The U.S. Preventive Services Task Force posted for public comment a draft research plan for evaluating a measure regarding “Vision in Children Ages 6 Months to 5 Years: Screening.” The public comment deadline is May 21, 2025.

Per the AHA News,
- “The Food and Drug Administration has identified a Class I recall of Q’Apel Medical 072 Aspiration System after the company submitted three device event reports that included a tip detachment, a vessel rupture and a vasospasm.”

From the judicial front,

Professor Katie Keith wrote an article in Health Affairs Forefront about the Kennedy v. Braidwood Management oral argument presented to the Supreme Court last Monday.

Fierce Pharma informs us,
- “Halozyme is not holding back against Merck & Co. in the companies’ injectable Keytruda patent dispute, having now escalated a verbal warning into a lawsuit.
- “In a lawsuit filed Thursday in a New Jersey federal court, Halozyme alleges that a proposed subcutaneous formulation of Merck’s popular cancer drug Keytruda infringes 15 of its patents.
- “Those intellectual properties belong to a Halozyme patent family called Mdase, which covers a large group of modified human hyaluronidases. A hyaluronidase protein may allow for under-the-skin administration of otherwise intravenously infused drugs.
- “Halozyme is seeking an injunction to block Merck’s planned commercialization of subcutaneous (SC) Keytruda, which is under FDA review with a decision expected by Sept. 23. The San Diego drug delivery expert is also asking for monetary relief and “an enhancement of damages,” because the alleged infringement is said to be willful, according to its complaint.
- “Even though SC Keytruda has not reached the market, Merck opened itself to patent litigation after publicly laying out its intention to launch the product this year pending FDA approval.”

In State government news,

Mercer offers a roundup of selected state healthcare developments in the first quarter of 2025.

From the public health and medical research front,

CNN reports,
- “The United States has seen progress in reducing certain cancer risks, as overall smoking rates remain on a decline.
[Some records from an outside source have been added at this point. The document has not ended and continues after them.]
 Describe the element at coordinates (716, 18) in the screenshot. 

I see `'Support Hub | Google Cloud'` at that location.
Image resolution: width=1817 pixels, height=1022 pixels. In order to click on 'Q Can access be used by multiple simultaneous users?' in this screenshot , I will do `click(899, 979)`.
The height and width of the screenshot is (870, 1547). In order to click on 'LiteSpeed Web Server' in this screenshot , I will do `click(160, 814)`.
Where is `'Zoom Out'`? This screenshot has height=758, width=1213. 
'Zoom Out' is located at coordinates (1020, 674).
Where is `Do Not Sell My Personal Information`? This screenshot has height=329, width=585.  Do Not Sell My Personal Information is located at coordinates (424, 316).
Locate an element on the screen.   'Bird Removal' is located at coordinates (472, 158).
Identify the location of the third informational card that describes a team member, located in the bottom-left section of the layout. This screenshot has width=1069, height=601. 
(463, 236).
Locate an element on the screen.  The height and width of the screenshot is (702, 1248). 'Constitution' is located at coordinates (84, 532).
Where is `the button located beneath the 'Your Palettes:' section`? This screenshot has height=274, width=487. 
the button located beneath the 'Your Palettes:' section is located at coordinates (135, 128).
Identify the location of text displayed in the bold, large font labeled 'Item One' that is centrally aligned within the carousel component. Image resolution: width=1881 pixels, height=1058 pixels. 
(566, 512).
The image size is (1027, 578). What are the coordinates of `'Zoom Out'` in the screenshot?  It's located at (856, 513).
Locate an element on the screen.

But for other risk factors, such as those tied to cervical cancer, there is room for improvement, according to a new American Cancer Society report.
- “The prevalence of people smoking fell from about 14% in 2019 to 11% in 2023, according to the report published Wednesday in the journal Cancer Epidemiology, Biomarkers & Prevention. Cigarette smoking is known to significantly increase the risk of developing cancer. It’s estimated to cause about 1 out of every 3 cancer deaths in the US. * * *
- “The prevalence of people being up-to-date on recommended cervical cancer screenings has dropped from 74.8% in 2019 to 73.4% in 2021 among ages 21 to 65, the report found, leaving more women at risk of not detecting disease early. The reported noted that the decrease is alarming as HPV vaccination rates have remained “statistically unchanged” in recent years. In 2023, 61.4% of adolescents ages 13 to 17 were up-to-date for the HPV vaccination series, similar to 61.7% in 2021 and up from 54.2% in 2019.
- “HPV or human papillomavirus is a group of more than 150 viruses that can cause certain types of cancer. Spread primarily through sexual contact, most cases of HPV clear on their own within two years, but when the infection does not go away, health problems like cancer may occur – which is why preventing these infections with vaccination has been key.”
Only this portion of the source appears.